# Work required
Lift out all lines below that contain "dimensions".

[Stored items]
──────────────────────────────

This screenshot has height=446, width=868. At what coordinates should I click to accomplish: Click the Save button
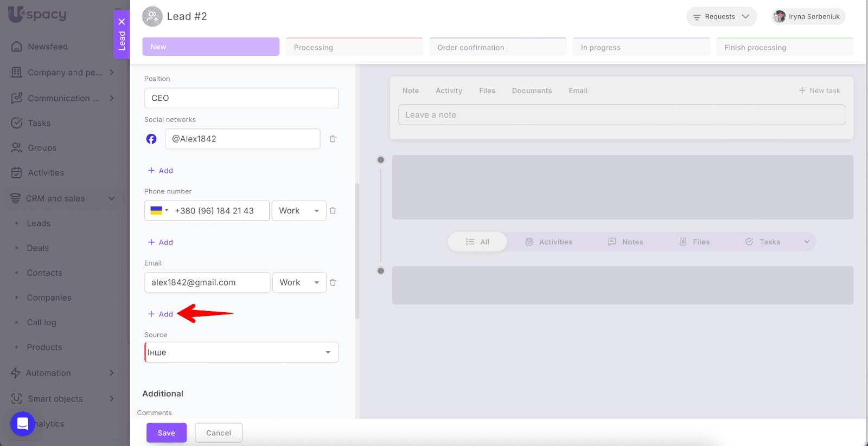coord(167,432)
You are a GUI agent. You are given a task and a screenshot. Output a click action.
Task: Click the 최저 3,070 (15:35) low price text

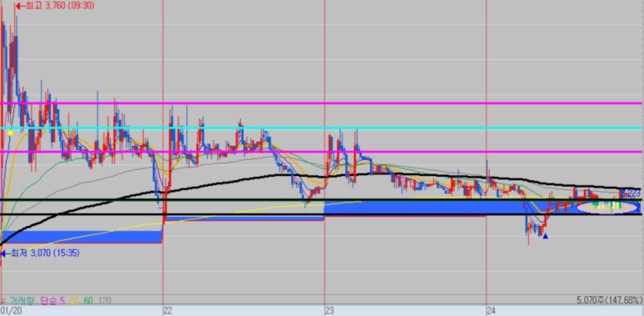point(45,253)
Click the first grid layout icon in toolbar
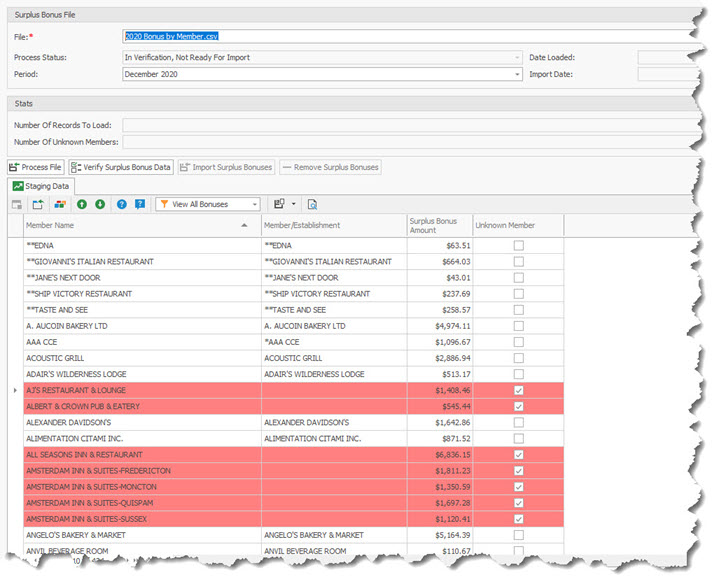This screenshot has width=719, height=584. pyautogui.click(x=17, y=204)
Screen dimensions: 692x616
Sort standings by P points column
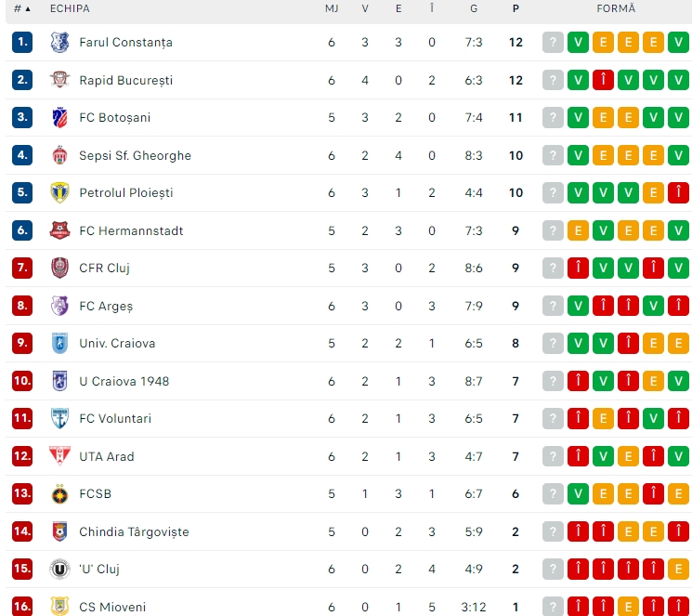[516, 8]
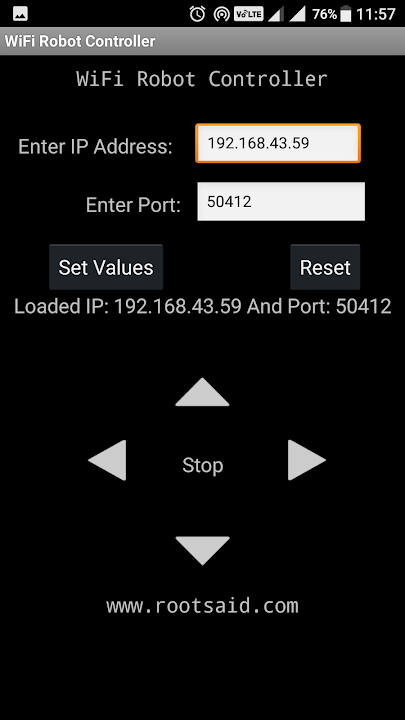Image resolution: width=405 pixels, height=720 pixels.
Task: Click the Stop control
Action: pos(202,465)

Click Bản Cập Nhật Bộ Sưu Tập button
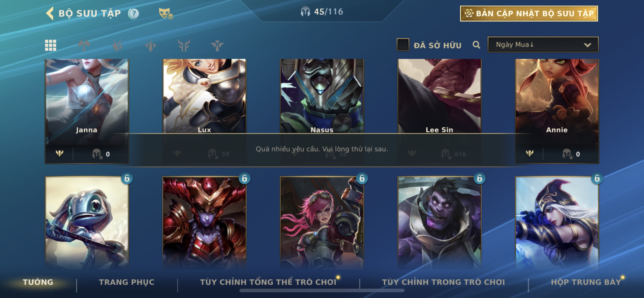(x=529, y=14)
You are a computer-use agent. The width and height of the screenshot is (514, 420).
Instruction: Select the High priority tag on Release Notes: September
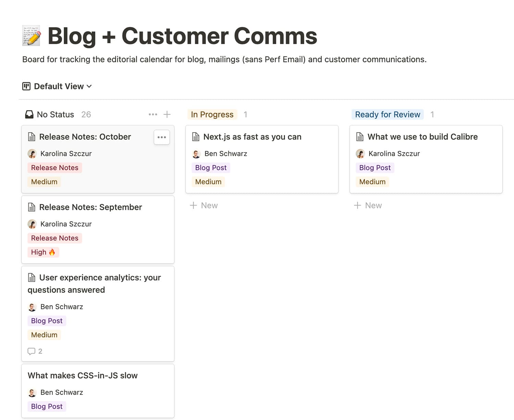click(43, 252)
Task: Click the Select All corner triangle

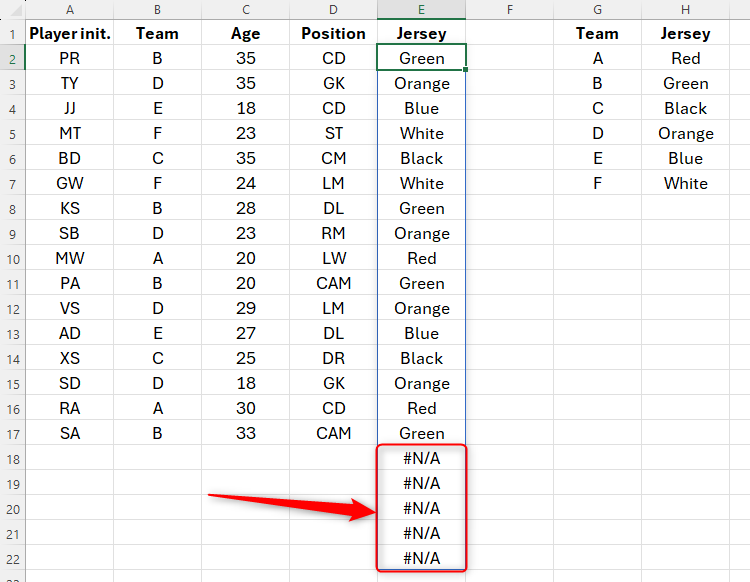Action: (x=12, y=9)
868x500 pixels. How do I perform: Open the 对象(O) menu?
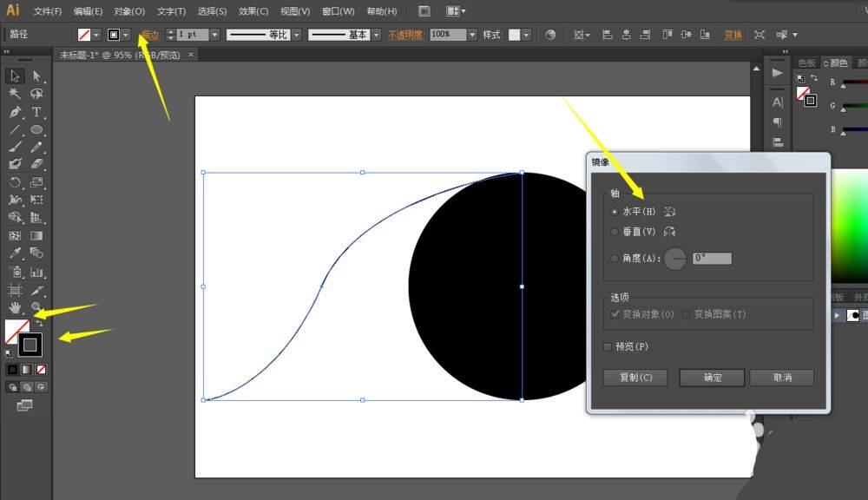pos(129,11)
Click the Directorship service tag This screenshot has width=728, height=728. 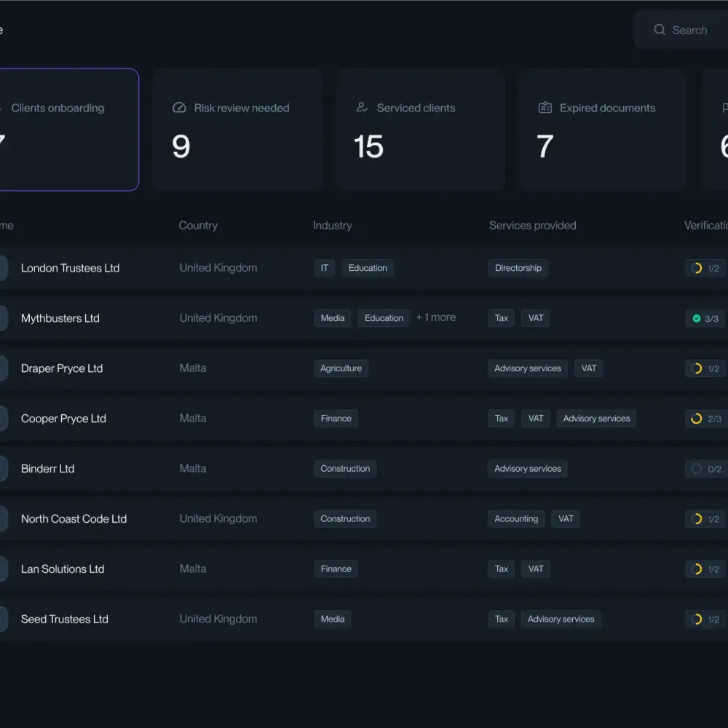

──────────────────────────────

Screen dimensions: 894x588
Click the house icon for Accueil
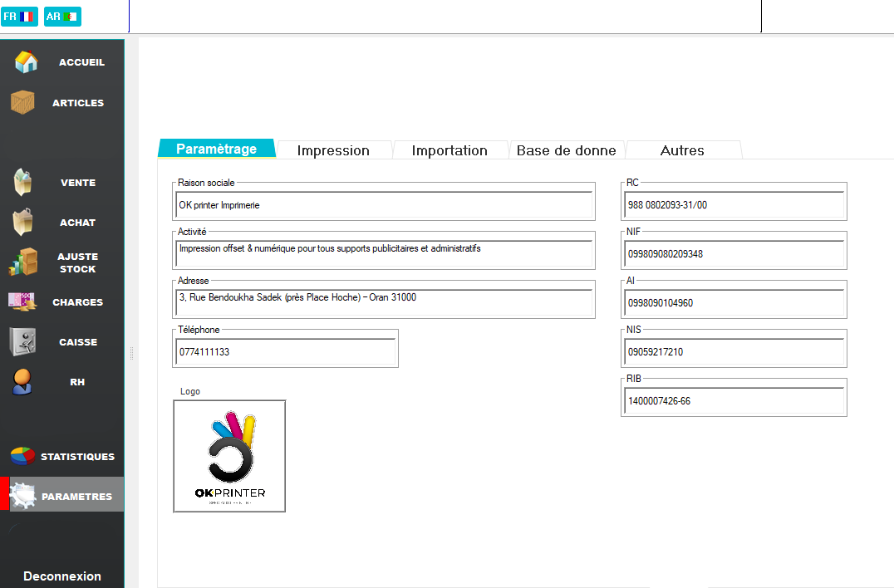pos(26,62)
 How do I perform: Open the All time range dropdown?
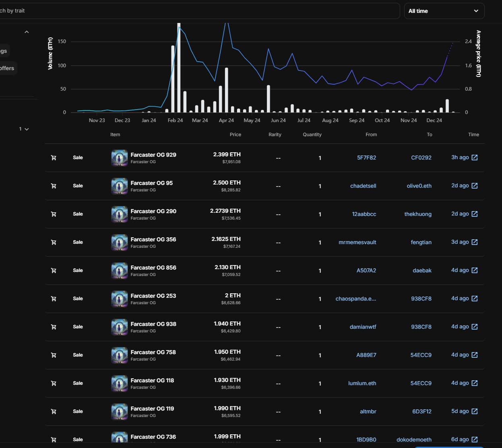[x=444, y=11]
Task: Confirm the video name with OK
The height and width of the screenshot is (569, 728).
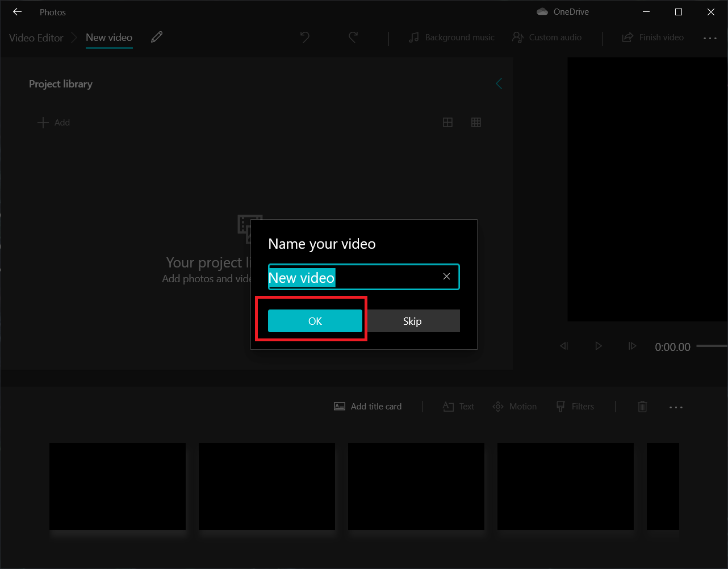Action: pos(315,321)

──────────────────────────────

# Result of the exercise
Screen dimensions: 692x616
Screen dimensions: 894x588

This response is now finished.